_Source records_:
-- begin --

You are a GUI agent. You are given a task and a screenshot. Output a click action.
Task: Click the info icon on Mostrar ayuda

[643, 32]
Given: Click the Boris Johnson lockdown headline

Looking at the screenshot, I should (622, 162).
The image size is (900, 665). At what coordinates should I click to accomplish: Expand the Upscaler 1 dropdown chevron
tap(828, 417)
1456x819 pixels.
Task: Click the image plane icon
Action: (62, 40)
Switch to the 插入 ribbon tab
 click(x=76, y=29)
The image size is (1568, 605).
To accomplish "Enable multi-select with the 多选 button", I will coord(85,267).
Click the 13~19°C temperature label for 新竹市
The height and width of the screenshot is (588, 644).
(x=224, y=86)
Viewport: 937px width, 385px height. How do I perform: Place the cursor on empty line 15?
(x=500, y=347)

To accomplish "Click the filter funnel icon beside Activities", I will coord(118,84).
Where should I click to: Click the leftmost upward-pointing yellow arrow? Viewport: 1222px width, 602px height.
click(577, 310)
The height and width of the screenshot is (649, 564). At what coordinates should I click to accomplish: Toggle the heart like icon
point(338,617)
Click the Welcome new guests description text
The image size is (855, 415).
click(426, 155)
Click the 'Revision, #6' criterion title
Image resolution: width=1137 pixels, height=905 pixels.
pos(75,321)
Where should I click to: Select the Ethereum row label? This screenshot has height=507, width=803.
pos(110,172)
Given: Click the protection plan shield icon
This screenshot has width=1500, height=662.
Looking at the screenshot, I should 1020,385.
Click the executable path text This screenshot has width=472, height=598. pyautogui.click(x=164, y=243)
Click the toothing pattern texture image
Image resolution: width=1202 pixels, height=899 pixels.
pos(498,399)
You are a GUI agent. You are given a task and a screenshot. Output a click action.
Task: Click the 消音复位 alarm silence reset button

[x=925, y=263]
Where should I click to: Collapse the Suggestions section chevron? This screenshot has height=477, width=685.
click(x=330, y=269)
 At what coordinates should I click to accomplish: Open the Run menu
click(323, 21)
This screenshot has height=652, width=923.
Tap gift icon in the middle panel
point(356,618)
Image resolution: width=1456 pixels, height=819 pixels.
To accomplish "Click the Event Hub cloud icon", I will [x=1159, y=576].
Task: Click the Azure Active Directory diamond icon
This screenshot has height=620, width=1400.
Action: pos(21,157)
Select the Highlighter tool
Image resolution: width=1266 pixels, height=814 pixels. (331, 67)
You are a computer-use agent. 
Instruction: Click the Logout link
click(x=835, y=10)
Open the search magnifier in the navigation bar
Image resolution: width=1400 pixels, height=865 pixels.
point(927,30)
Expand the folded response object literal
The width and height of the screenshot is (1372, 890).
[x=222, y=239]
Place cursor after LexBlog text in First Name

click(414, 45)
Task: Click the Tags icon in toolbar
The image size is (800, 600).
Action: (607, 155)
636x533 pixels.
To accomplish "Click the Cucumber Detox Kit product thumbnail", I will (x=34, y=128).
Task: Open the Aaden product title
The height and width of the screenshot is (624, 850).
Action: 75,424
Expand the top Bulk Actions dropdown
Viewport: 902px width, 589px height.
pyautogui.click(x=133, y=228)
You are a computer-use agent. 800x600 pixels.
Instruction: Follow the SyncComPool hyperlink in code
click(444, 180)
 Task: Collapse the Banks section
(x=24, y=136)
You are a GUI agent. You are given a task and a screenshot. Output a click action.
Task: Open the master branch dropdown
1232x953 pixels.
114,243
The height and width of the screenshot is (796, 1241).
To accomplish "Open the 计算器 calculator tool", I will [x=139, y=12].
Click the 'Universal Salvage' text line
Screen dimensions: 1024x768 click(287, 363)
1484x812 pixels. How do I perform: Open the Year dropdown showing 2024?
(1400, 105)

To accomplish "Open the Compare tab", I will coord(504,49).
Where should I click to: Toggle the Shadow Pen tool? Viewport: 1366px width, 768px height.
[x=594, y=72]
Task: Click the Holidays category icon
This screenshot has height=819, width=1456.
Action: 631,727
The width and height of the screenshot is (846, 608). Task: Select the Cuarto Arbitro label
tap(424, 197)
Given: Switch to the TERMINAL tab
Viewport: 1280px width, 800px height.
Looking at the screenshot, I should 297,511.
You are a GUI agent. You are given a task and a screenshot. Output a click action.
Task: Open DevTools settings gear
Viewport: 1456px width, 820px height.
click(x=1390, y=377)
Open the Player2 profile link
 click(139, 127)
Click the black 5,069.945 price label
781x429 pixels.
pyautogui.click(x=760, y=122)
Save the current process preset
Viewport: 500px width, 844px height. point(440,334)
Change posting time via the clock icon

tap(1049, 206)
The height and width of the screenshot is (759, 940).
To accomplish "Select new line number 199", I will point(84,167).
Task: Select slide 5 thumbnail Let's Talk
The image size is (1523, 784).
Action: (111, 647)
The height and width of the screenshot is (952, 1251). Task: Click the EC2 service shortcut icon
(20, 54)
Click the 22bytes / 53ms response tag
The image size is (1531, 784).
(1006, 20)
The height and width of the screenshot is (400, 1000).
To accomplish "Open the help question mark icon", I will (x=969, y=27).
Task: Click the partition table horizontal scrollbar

-- end --

Reproduce all of the items above verbatim, preserving every line.

_Response to this exercise_:
You are a GUI agent. You are given a task and a screenshot. Output a click action.
Task: Click the info icon on Mostrar ayuda

[643, 32]
Given: Click the Boris Johnson lockdown headline

Looking at the screenshot, I should (622, 162).
The image size is (900, 665). At what coordinates should I click to accomplish: Expand the Upscaler 1 dropdown chevron
tap(828, 417)
1456x819 pixels.
Task: Click the image plane icon
Action: (62, 40)
Switch to the 插入 ribbon tab
 click(x=76, y=29)
The image size is (1568, 605).
To accomplish "Enable multi-select with the 多选 button", I will coord(85,267).
Click the 13~19°C temperature label for 新竹市
The height and width of the screenshot is (588, 644).
(x=224, y=86)
Viewport: 937px width, 385px height. How do I perform: Place the cursor on empty line 15?
(x=500, y=347)

To accomplish "Click the filter funnel icon beside Activities", I will coord(118,84).
Where should I click to: Click the leftmost upward-pointing yellow arrow? Viewport: 1222px width, 602px height.
click(577, 310)
The height and width of the screenshot is (649, 564). At what coordinates should I click to accomplish: Toggle the heart like icon
point(338,617)
Click the Welcome new guests description text
The image size is (855, 415).
click(426, 155)
Click the 'Revision, #6' criterion title
Image resolution: width=1137 pixels, height=905 pixels.
pos(75,321)
Where should I click to: Select the Ethereum row label? This screenshot has height=507, width=803.
pos(110,172)
Given: Click the protection plan shield icon
This screenshot has width=1500, height=662.
Looking at the screenshot, I should 1020,385.
Click the executable path text This screenshot has width=472, height=598. pyautogui.click(x=164, y=243)
Click the toothing pattern texture image
Image resolution: width=1202 pixels, height=899 pixels.
pos(498,399)
You are a GUI agent. You are given a task and a screenshot. Output a click action.
Task: Click the 消音复位 alarm silence reset button

[x=925, y=263]
Where should I click to: Collapse the Suggestions section chevron? This screenshot has height=477, width=685.
click(x=330, y=269)
 At what coordinates should I click to accomplish: Open the Run menu
click(323, 21)
This screenshot has height=652, width=923.
Tap gift icon in the middle panel
point(356,618)
Image resolution: width=1456 pixels, height=819 pixels.
To accomplish "Click the Event Hub cloud icon", I will [x=1159, y=576].
Task: Click the Azure Active Directory diamond icon
This screenshot has height=620, width=1400.
Action: pos(21,157)
Select the Highlighter tool
Image resolution: width=1266 pixels, height=814 pixels. (331, 67)
You are a computer-use agent. 
Instruction: Click the Logout link
click(x=835, y=10)
Open the search magnifier in the navigation bar
Image resolution: width=1400 pixels, height=865 pixels.
point(927,30)
Expand the folded response object literal
The width and height of the screenshot is (1372, 890).
[x=222, y=239]
Place cursor after LexBlog text in First Name

click(414, 45)
Task: Click the Tags icon in toolbar
The image size is (800, 600).
Action: (607, 155)
636x533 pixels.
To accomplish "Click the Cucumber Detox Kit product thumbnail", I will (x=34, y=128).
Task: Open the Aaden product title
The height and width of the screenshot is (624, 850).
Action: 75,424
Expand the top Bulk Actions dropdown
Viewport: 902px width, 589px height.
pyautogui.click(x=133, y=228)
You are a computer-use agent. 800x600 pixels.
Instruction: Follow the SyncComPool hyperlink in code
click(444, 180)
 Task: Collapse the Banks section
(x=24, y=136)
You are a GUI agent. You are given a task and a screenshot. Output a click action.
Task: Open the master branch dropdown
1232x953 pixels.
114,243
The height and width of the screenshot is (796, 1241).
To accomplish "Open the 计算器 calculator tool", I will [x=139, y=12].
Click the 'Universal Salvage' text line
Screen dimensions: 1024x768 click(287, 363)
1484x812 pixels. How do I perform: Open the Year dropdown showing 2024?
(1400, 105)

To accomplish "Open the Compare tab", I will coord(504,49).
Where should I click to: Toggle the Shadow Pen tool? Viewport: 1366px width, 768px height.
[x=594, y=72]
Task: Click the Holidays category icon
This screenshot has height=819, width=1456.
Action: 631,727
The width and height of the screenshot is (846, 608). Task: Select the Cuarto Arbitro label
tap(424, 197)
Given: Switch to the TERMINAL tab
Viewport: 1280px width, 800px height.
Looking at the screenshot, I should 297,511.
You are a GUI agent. You are given a task and a screenshot. Output a click action.
Task: Open DevTools settings gear
Viewport: 1456px width, 820px height.
click(x=1390, y=377)
Open the Player2 profile link
 click(139, 127)
Click the black 5,069.945 price label
781x429 pixels.
pyautogui.click(x=760, y=122)
Save the current process preset
Viewport: 500px width, 844px height. point(440,334)
Change posting time via the clock icon

tap(1049, 206)
The height and width of the screenshot is (759, 940).
To accomplish "Select new line number 199", I will point(84,167).
Task: Select slide 5 thumbnail Let's Talk
The image size is (1523, 784).
Action: (111, 647)
The height and width of the screenshot is (952, 1251). Task: Click the EC2 service shortcut icon
(20, 54)
Click the 22bytes / 53ms response tag
The image size is (1531, 784).
(1006, 20)
The height and width of the screenshot is (400, 1000).
To accomplish "Open the help question mark icon", I will (x=969, y=27).
Task: Click the partition table horizontal scrollbar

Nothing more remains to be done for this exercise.